On this point, the Buchanan argument is undeniably correct. The
patriots of 1776 did "lock and load" in their
bid to secure self-determination, and they would hardly have surrendered
American sovereignty without another fight. In fact, in one count
of the indictment of King George, the Declaration of Independence
used language that might fit comfortably into a Buchanan stump
speech: ìHe has combined with others to subject us to a
jurisdiction foreign to our Constitution and unacknowledged by
our laws.î Those were fighting words in 1776, and Buchanan
found audiences willing to take the same stand today.
When he argued that Wall Street financiers were ignoring the needs
of middle-class workers, Buchanan again struck a responsive chord.
Although 1995 was a banner year for investors, average American
families saw a slight drop in their purchasing power. By
January 1996 the stock market was reaching record levels, and
yet 100,000 American workers lost their jobs during that same
month.
The steady growth of economic inequality in the United States
has sharpened the appeal of populist rhetoric. Graef Crystal,
an economist who specialized in the study of compensation for
corporate executives, has pointed out that the average chief of
a major corporation earns a salary 40 times that of the average
worker. When many families are finding it tough just to keep treading
water, Crystal points out, that discrepancy between the corporate
elite and the average family is reaching "Marie Antoinette
levels." And as if determined to foster popular resentments,
some corporate executives have drawn lavish salaries even as they
trim their company payrolls. Buchanan has repeatedly pointed to
the example of Robert Smith, the chief executive of AT&T.
In 1995, the telecommunications giant laid off 40,000 workers,
and still barely broke even; but Smith took home over $16 million
in salary and benefits.
By emphasizing these economic inequities, Buchanan played into
the populist sentiments that are never far from the surface of
American political life. He began to draw strength from blue-collar
workers and small-business owners. And since he had already captured
the hearts of pro-life activists and Christian conservatives,
his appeal was reaching a critical mass.
ZEAL FOR COMBAT
For months the mainstream media had refused to take Buchanan seriously.
As they handicapped the Republican presidential race, columnists
listed Senator Bob Dole as a clear favorite, with his fellow Senator
Phil Gramm as his closest competitor; Buchanan was consistently
listed among the longshot candidates--if he was listed at all.

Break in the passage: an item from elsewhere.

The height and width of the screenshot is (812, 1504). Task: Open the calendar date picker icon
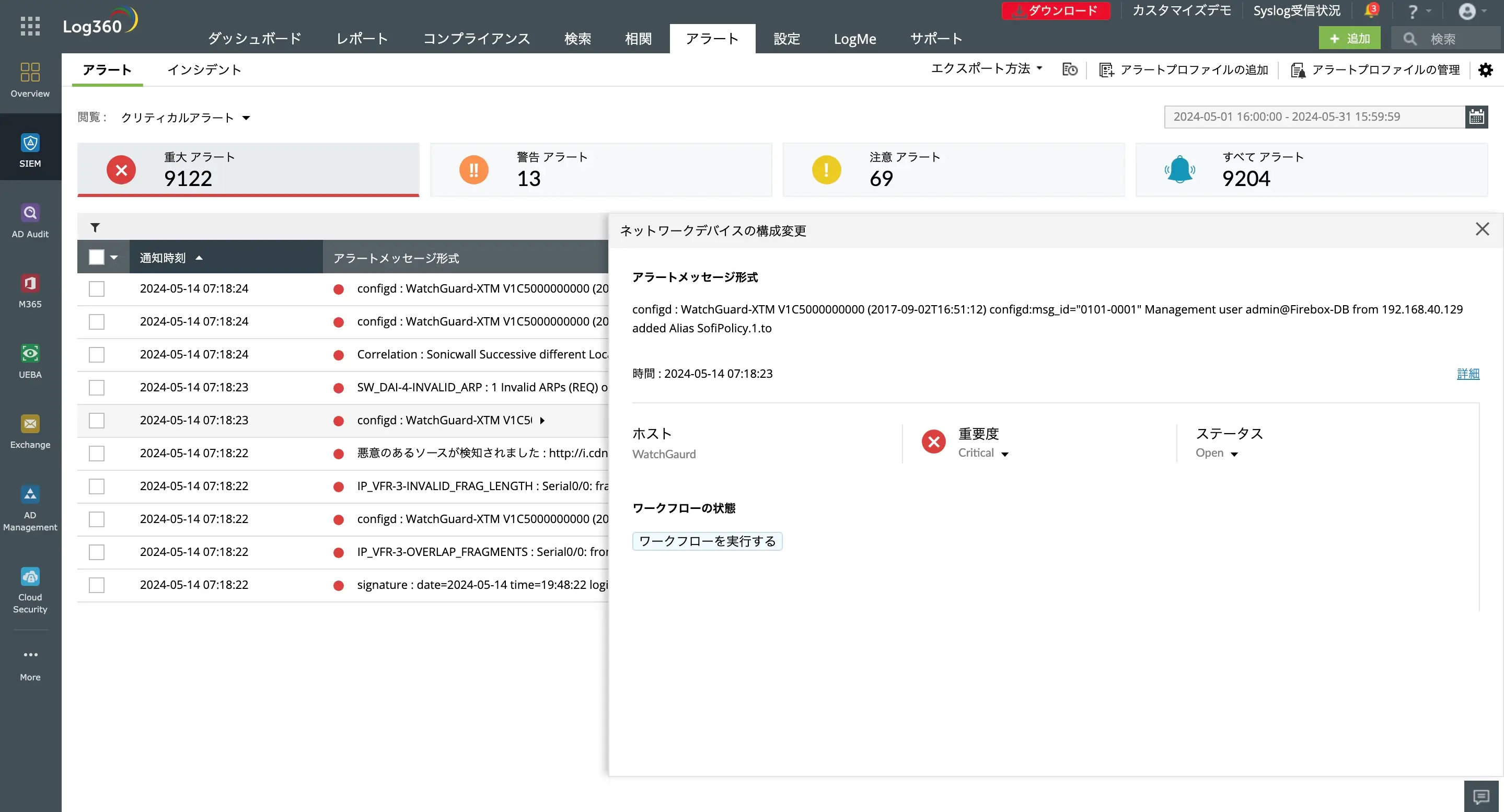point(1476,117)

But in the Louisiana caucus he roundly defeated Gramm, and in
the Iowa caucus he nearly tripped up Dole. By the time the campaign
moved into the snows of New Hampshire, Buchanan almost looked
like the front-runner himself.
While the combative columnist clearly reveled in his new popularity,
the reaction of his rivals--in politics and in the media--could
only be described as hysterical. Buchanan was denounced as an
extremist, and maybe even a fascist. He was described as intolerant,
divisive, sexist, isolationist, and xenophobic. Columnist cautioned
their readers that Buchanan was exploiting their fears, and even
Senator Dole called his opponent an "extremist" whose
support came from the "most worst elements" in the Republican
Party.
If ever an American politician had been born and trained to weather
such an all-out media attack, it was Pat Buchanan. In his autobiography
Right From the Beginning, he looks back fondly on a youth
which, he candidly admits, featured a constant stream of political
arguments, and more than a few barroom brawls. As an adult he
confined himself to intellectual combat, but his enthusiasm for
a quarrel was undiminished. As a matter of policy, Buchanan refused
to respond to ad hominem attacks; he shrugged them off,
and plowed forward with his own rhetorical offensives.
While they scolded him for his "extremist," the unrepentant
candidate observed, his rivals were beginning to echo his rhetoric.

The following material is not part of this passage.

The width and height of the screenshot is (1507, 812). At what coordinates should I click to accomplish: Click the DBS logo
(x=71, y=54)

On his way to New Hampshire, Bob Dole had denounced "corporate
greed," while Lamar Alexander called for the abolition of
the Department of Education--a department which Alexander himself
had once supervised. All those nasty charges lodged against him,
he calmly told reporters, were nothing more than "the cuss-words
of a frightened establishment."
At least a few columnists recognized that Buchanan's political
appeal was genuine. Writing in the Boston Globe, Ben Bradlee
Jr. commented that he "remains in many respects the center
of gravity in the GOP presidential campaign, setting its agenda
and forcing the major candidates to compete on his terms."
And Newsweek's George Will, an outspoken critic, conceded
that Buchanan's was "the only important candidacy this year."

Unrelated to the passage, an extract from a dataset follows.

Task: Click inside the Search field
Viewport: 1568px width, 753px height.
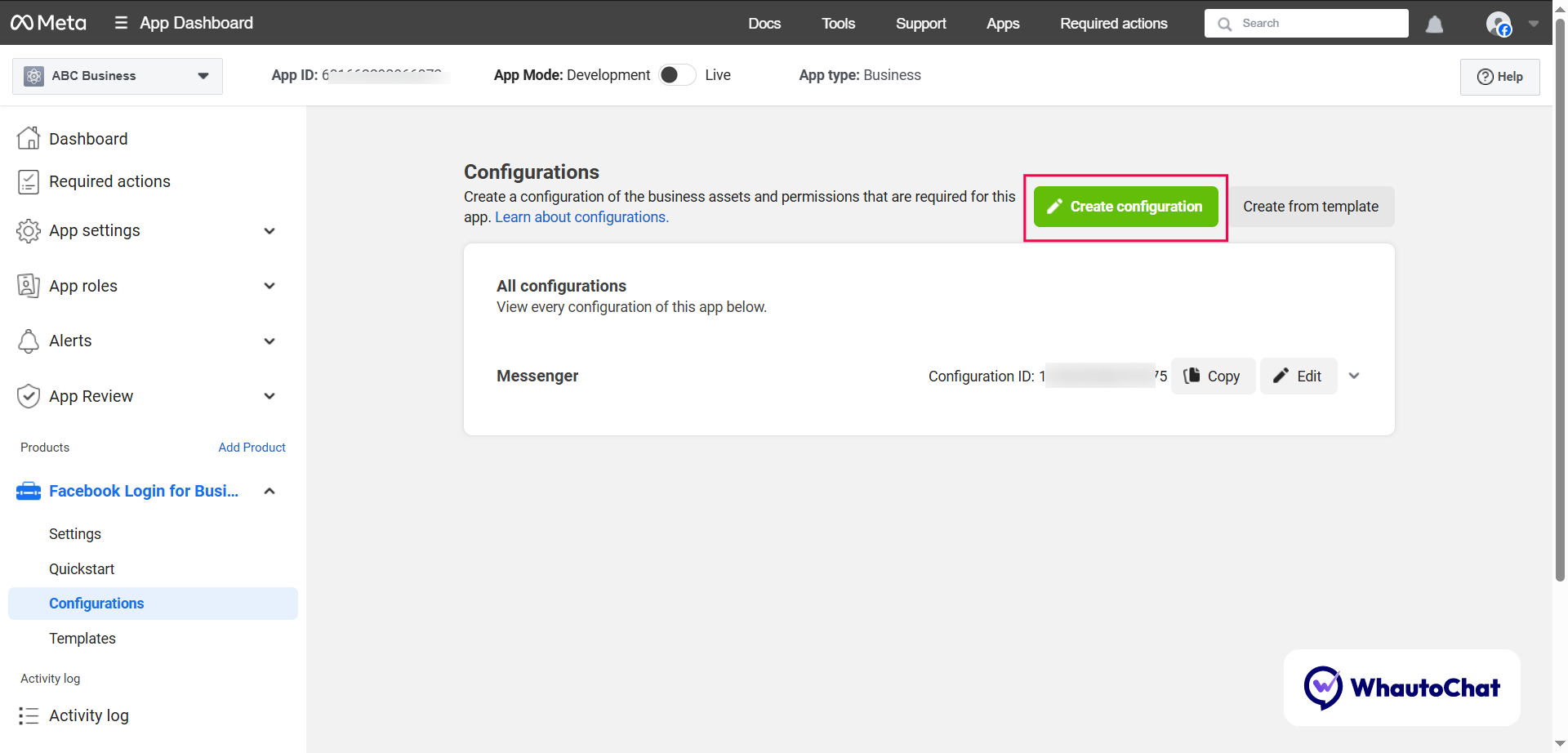Action: click(1307, 23)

One radio commentator made the perceptive comment that Buchanan's
appeal was enhanced by the obvious sincerity of his views. "American
voters have grown accustomed to politicians who throw them curveballs,"
he said; "With Buchanan, they get a steady diet of fastballs
right down the middle of the plate."
NEW HAMPSHIRE HYSTERIA
When he won the New Hampshire contest, gaining 28 percent of the
Republican vote to lead a crowded field, Buchanan was a sensation;
his face festooned the cover of the leading newsweeklies, and
his ideas dominated the editorial columns of America's daily newspapers.
If anything, the hostility of his opponents became even more
pronounced. New York's Mayor Rudy Giuliani, a fellow Republican,
led the critical pack. Buchanan, he announced, was a "racist,
anti-Semitic, anti-immigrant, anti-integration..."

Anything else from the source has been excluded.